The producer’s and user’s accuracies for the building class are shown in the graph in Figure 11. A key point of this study is to improve the overall accuracy by mitigating the misclassification of building objects. The improved value was calculated using the average value of the producer’s and user’s accuracies. The results of the new method showed classification accuracies higher than 90% at all of the experimental sites. It improved the accuracy from 9.31% to 24.26% over the Max-Min method and from 4.55% to 12.4% over the SSI-nDSM method, indicating that the Max-Min method cannot effectively use the height information of airborne LiDAR data for the experimental sites. The SSI-nDSM method has an accuracy that is similar to that of the new method for the building class, except for the misclassifications as bare soil in site 3. The new method improved the classification accuracy by solving the misclassification problem among building, pavement, and shadow objects in the classification process by performing output-level fusion.

When analyzing the tendencies of the accuracies in Figure 10 and Figure 11, we can confirm that the total and building accuracies have a high correlation. This indicates that the classification accuracy for buildings had a significant effect on the overall accuracy, which is more evident in areas with urban characteristics, such as sites 3 and 4. Specifically, in the classification of high-resolution optical images, the accuracy for building objects directly affects the overall accuracy. Particularly, it greatly affects the quality of the classification in the case of urban environments, which primarily include building objects.

Consequently, the new method showed good performance in the quantitative accuracy assessment, especially in terms of its strong ability to improve the accuracy by pre-assigning the building objects. However, it is necessary to consider the following points when applying the new method. First, the new method exhibits a good performance in urban areas, where buildings are often densely distributed, whereas its effect is limited in forest areas and sub-urban areas that include sparse distributions of buildings because the new method improves the classification accuracy by pre-assigning the building class. Second, as observed in the final classification result, errors that occur in the DTM generation, building detection, and output-level fusion processes can affect subsequent steps. They continuously propagate and affect the final object-based classification results. Finally, objects such as automobiles, sculptures, and benches in the high-resolution aerial images used in this study have been identified. These objects can be generated with an error that is assigned to any category. Therefore, it is necessary to consider an “assign them to any class” category. For example, this can be determined by a majority filter that can be used as a replacement for the major class surrounding the objects.

Data pulled from a collection
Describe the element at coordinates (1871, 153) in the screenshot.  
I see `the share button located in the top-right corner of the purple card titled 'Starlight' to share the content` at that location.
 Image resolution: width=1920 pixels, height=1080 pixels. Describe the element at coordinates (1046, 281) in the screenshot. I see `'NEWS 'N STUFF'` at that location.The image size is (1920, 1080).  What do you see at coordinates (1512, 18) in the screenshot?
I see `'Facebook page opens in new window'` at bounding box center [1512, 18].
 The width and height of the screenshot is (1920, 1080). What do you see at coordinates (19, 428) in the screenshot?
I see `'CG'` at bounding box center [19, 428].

Directions
A) Answer these questions using the building classification text:
(i) By what range did the new method improve accuracy over the Max-Min method?
(ii) Which sites are named as having urban characteristics?
(iii) What kind of filter is given as an example for handling the "assign them to any class" category?
B) Retype the building classification text word for word, everything from "When analyzing the" down to "include building objects.".

Per-task answers
A)
(i) From 9.31% to 24.26%
(ii) Sites 3 and 4
(iii) A majority filter

B)
When analyzing the tendencies of the accuracies in Figure 10 and Figure 11, we can confirm that the total and building accuracies have a high correlation. This indicates that the classification accuracy for buildings had a significant effect on the overall accuracy, which is more evident in areas with urban characteristics, such as sites 3 and 4. Specifically, in the classification of high-resolution optical images, the accuracy for building objects directly affects the overall accuracy. Particularly, it greatly affects the quality of the classification in the case of urban environments, which primarily include building objects.